Opinion
October 20, 1992
Appeal from the Supreme Court, New York County (Shirley Fingerhood, J.).
The IAS Court did not err in converting defendants' motion to dismiss into a motion for summary judgment while disclosure requests were still outstanding (cf., Wohlgemuth v Logan, 144 A.D.2d 160).
The action arises out of defendants' denial of plaintiff's application to obtain on-call emergency patient privileges for plastic surgery patients, and defendants' delay in responding to credential information concerning plaintiff from several Arizona hospitals. At the time of the commencement of the action, the Public Health Council had already reviewed and rejected plaintiff's complaint and deemed it to be without merit. In addition, plaintiff was still on the staff of defendant hospital, and had on-call emergency room privileges for head and neck injury patients.
Plaintiff's claims based on the denial of hospital privileges were properly dismissed, as a matter of law, as barred by Public Health Law §§ 2801-b and 2801-c, which limit an aggrieved physician to injunctive relief and bar him from maintaining an action for damages (Saha v Record, 177 A.D.2d 763; Farooq v Millard Fillmore Hosp., 172 A.D.2d 1063; Dolgin v Mercy Hosp., 127 A.D.2d 557). Although medical staff by-laws may form the basis of a claim for breach of contract or intentional interference with contractual relations independent of any claim arising under the Public Health Law (Giannelli v St. Vincent's Hosp. Med. Ctr., 160 A.D.2d 227, 232; see, Del Castillo v Bayley Seton Hosp., 172 A.D.2d 796), plaintiff did not have a contractual right to special access to the plastic surgery on-call list (see, Gelbfish v Maimonides Med. Ctr., 184 A.D.2d 614), and has never maintained that defendant hospital violated any specific provision of its by-laws concerning the criteria to be considered or the procedures to be followed (see, Saha v Record, supra).
The court also properly dismissed plaintiff's claims concerning defendants' delay in responding to requests for references required by Arizona hospitals to which plaintiff had applied for privileges.
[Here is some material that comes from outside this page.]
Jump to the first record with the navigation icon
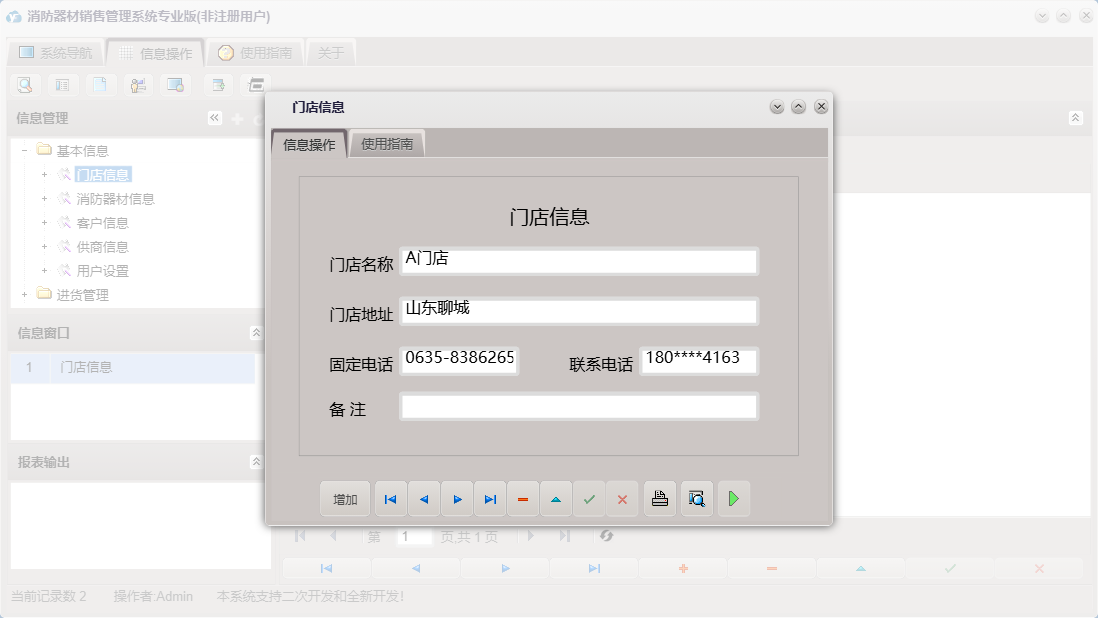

Plaintiff failed to allege or substantiate that any of the defendants were motivated solely by malice (Burns Jackson Miller Summit Spitzer v Lindner, 59 N.Y.2d 314, 333). In any event this claim is time barred since the Arizona hospital requests were made in 1985 and the action was commenced in January of 1989.
We have considered plaintiff's remaining contentions and find them to be without merit.
Concur — Sullivan, J.P., Milonas, Rosenberger, Ross and Asch, JJ.